**RECORDS PROVIDED**
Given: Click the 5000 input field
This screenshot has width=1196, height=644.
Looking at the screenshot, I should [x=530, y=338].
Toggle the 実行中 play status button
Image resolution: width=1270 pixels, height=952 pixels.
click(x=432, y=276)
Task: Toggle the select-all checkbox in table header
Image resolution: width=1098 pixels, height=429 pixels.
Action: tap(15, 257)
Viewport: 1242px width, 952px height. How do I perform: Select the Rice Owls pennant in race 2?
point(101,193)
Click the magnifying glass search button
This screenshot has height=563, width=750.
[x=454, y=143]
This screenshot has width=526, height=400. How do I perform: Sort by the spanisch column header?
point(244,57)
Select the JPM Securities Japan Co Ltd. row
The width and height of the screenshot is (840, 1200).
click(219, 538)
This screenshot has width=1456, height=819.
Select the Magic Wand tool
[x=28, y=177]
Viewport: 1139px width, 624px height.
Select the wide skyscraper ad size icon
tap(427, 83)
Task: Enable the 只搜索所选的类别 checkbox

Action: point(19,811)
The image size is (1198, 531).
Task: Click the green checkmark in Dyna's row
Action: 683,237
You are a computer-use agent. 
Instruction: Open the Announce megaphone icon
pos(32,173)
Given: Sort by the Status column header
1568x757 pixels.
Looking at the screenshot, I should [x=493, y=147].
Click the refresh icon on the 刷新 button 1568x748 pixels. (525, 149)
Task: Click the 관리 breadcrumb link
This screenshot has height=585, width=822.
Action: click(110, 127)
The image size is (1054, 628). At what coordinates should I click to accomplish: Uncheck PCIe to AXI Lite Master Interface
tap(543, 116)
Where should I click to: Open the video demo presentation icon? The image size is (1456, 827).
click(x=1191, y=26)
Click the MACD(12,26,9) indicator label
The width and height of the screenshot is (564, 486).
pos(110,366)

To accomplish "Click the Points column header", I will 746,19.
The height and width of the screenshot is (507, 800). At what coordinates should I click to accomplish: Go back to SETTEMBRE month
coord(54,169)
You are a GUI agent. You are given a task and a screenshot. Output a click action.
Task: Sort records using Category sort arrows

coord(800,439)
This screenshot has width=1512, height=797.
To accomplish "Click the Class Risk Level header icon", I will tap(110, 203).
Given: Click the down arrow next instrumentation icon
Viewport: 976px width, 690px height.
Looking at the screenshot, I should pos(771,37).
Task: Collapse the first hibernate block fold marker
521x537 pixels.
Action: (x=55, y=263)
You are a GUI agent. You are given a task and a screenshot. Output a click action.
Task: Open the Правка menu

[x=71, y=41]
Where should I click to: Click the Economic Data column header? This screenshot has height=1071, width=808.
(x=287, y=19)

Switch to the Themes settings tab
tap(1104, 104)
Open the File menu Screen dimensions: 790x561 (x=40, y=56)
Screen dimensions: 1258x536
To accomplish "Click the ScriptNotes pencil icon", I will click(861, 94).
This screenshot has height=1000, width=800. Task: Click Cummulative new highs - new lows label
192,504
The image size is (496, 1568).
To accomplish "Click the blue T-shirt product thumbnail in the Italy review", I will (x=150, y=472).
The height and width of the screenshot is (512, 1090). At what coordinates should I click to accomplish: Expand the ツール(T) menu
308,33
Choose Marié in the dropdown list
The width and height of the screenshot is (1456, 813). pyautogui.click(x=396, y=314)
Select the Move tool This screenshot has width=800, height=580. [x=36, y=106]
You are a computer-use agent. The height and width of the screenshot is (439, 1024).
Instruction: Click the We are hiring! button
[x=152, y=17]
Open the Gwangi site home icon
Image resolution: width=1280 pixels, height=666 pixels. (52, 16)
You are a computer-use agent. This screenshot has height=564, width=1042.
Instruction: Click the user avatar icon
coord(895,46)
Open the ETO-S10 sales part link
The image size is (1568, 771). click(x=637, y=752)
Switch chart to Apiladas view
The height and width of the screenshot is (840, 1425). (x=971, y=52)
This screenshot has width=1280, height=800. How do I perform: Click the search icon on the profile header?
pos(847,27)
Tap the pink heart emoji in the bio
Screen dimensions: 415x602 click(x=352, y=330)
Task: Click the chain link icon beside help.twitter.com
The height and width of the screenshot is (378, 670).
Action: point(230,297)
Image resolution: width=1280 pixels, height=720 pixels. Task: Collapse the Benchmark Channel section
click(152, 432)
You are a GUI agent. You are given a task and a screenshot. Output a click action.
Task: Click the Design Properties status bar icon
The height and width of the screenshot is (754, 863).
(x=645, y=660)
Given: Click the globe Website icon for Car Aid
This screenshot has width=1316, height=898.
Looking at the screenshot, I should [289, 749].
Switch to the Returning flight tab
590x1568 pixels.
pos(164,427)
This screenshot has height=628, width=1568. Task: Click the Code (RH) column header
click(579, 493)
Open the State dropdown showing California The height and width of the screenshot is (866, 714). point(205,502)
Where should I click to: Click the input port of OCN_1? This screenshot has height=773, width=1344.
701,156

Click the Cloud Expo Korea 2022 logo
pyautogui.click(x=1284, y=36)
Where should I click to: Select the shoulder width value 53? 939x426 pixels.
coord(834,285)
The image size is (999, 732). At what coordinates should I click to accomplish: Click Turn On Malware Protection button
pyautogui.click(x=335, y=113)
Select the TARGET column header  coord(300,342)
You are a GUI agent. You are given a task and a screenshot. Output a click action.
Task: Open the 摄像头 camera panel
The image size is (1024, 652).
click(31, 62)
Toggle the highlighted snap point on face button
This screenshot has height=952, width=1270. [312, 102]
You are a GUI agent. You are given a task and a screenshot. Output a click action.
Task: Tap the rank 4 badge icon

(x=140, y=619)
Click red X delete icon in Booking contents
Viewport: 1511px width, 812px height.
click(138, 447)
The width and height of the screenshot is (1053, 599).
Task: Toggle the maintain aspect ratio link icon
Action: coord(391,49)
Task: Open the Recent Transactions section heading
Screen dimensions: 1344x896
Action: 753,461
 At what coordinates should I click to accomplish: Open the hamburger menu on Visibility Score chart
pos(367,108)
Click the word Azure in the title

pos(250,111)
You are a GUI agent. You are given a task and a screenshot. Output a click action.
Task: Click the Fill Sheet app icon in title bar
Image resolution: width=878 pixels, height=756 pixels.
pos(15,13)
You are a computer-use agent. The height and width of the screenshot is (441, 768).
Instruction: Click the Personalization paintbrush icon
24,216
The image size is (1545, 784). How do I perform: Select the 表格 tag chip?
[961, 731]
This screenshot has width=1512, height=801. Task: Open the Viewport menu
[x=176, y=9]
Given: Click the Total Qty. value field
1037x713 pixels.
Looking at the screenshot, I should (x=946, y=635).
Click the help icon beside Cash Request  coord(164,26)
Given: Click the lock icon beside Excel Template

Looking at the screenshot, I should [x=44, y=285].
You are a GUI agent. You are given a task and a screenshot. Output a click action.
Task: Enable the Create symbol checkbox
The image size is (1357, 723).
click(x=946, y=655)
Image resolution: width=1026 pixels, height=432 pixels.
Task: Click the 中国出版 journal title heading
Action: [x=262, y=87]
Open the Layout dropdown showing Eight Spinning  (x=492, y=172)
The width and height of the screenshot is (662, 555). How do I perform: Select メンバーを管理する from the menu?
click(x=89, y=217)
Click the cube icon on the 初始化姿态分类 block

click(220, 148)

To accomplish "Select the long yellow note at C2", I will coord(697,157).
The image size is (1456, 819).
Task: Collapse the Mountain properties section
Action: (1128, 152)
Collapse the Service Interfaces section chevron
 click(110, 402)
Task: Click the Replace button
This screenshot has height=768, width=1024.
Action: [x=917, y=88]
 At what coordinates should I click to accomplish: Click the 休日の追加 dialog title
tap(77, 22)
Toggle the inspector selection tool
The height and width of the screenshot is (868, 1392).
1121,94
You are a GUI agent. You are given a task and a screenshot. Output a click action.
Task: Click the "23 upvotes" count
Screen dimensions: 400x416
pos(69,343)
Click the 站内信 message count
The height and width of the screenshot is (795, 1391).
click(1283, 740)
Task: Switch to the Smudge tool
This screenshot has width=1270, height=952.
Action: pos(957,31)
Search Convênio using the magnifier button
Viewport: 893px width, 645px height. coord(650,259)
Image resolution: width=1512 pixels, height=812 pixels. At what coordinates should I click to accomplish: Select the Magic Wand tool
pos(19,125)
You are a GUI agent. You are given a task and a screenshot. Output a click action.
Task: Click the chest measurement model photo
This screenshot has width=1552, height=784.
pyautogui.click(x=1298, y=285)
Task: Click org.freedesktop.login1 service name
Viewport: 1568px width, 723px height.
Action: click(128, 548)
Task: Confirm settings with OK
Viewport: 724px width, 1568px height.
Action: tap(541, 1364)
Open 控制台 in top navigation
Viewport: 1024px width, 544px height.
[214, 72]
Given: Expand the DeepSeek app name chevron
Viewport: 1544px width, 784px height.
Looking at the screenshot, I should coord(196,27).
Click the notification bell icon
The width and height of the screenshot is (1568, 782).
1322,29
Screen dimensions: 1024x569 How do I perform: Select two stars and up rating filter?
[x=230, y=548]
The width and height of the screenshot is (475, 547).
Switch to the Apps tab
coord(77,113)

**SET EXERCISE**
Copy everything from the line containing "Image resolution: width=1512" down to the end of the entries, swapping "Viewport" for "Window" and leaving all else unchanged.

**THE OUTPUT**
Image resolution: width=1512 pixels, height=812 pixels. At what coordinates should I click to accomplish: Select the Magic Wand tool
pos(19,125)
You are a GUI agent. You are given a task and a screenshot. Output a click action.
Task: Click the chest measurement model photo
This screenshot has width=1552, height=784.
pyautogui.click(x=1298, y=285)
Task: Click org.freedesktop.login1 service name
Window: 1568px width, 723px height.
Action: click(128, 548)
Task: Confirm settings with OK
Window: 724px width, 1568px height.
Action: tap(541, 1364)
Open 控制台 in top navigation
Window: 1024px width, 544px height.
[214, 72]
Given: Expand the DeepSeek app name chevron
Window: 1544px width, 784px height.
Looking at the screenshot, I should coord(196,27).
Click the notification bell icon
The width and height of the screenshot is (1568, 782).
1322,29
Screen dimensions: 1024x569 How do I perform: Select two stars and up rating filter?
[x=230, y=548]
The width and height of the screenshot is (475, 547).
Switch to the Apps tab
coord(77,113)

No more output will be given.